A Biblioteca do Censor de Livros (Ed. Instante), de Bothayana Al-Essa, faz uma reflexão sobre a censura que tem sido imposta a livros, autores e leitores.
O Cinema de Walter Hugo Khouri (Ed. Cosac), de Donny Correia, faz um estudo crítico sobre a obra do cineasta paulista, incluindo filmografia com fichas técnicas, sinopses, reprodução de pôsteres e fotogramas.
A Hora Mágica (Ed. Patuá), de Carlos Messias, constrói habilmente a história de um psiquiatra que sofre de transtorno depressivo.

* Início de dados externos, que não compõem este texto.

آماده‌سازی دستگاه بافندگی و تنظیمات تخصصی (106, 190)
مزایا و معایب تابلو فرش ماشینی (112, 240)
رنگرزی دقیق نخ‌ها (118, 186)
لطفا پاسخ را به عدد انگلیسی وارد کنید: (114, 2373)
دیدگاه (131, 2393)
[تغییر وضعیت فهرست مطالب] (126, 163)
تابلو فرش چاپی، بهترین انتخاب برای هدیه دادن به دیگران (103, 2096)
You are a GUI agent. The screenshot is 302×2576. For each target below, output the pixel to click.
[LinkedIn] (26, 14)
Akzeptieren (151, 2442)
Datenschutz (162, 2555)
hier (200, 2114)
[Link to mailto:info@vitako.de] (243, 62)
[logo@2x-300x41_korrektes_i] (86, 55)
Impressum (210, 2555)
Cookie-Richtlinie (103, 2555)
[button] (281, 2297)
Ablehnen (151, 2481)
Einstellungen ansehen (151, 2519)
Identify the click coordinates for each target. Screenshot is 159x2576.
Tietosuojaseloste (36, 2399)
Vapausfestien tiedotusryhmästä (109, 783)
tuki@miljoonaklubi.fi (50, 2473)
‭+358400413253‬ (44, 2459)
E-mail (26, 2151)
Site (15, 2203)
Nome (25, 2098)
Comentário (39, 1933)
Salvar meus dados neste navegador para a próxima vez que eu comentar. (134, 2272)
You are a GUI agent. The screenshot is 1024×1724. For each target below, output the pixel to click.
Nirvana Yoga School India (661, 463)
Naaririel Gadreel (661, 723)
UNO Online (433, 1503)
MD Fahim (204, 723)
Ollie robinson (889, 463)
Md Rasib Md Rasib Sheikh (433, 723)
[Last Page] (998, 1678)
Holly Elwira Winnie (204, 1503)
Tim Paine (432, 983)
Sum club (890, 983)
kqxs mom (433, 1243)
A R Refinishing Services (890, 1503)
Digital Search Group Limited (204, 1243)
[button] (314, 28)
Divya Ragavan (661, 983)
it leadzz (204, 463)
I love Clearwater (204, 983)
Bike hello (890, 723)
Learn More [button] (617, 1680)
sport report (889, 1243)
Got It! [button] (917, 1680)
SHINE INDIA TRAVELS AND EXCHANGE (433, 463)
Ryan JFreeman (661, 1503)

Morrendo de Rir (Ed. Arquipélago), de Elvira Vigna, tratando de memórias de infância a crises políticas, mostra o poder da concisão e do lirismo para lidar com os atropelos e as glórias do Brasil.
Não Jogue Fora um Homem Bom Desses (Ed. Faria e Silva), de Ana Emília Cardoso, faz uma radiografia bem-humorada dos sentimentos por trás de um divórcio.
Os Trabalhos e os Dias do Kim (A juventude comunista alemã), escrita em 1929 por Olga Benário, teve a edição organizada pela filha Anita Leocádia Prestes, com a ajuda do saudoso cineasta Silvio Tendler.
Anjos (Ed. FTD), coletânea de poemas de Roseana Murray, com ilustrações de Fayga Ostrower, evoca os anjos que habitam a memória, a natureza e o cotidiano.
Cruzando a leveza da infância com diversos temas atuais, Manoela Queiroz Bacelar e Fernando França lançaram 12 Coisas Que a Criança Sabe Que Existem (Ed. Armazém da Cultura).
Conversa Infinita (Ed. Quina) é o resultado de anos de pesquisa do psicanalista argentino Mariano Horenstein, entrevistando artistas e intelectuais, tendo como tema a mesma questão: como foi sua experiência com a psicanálise.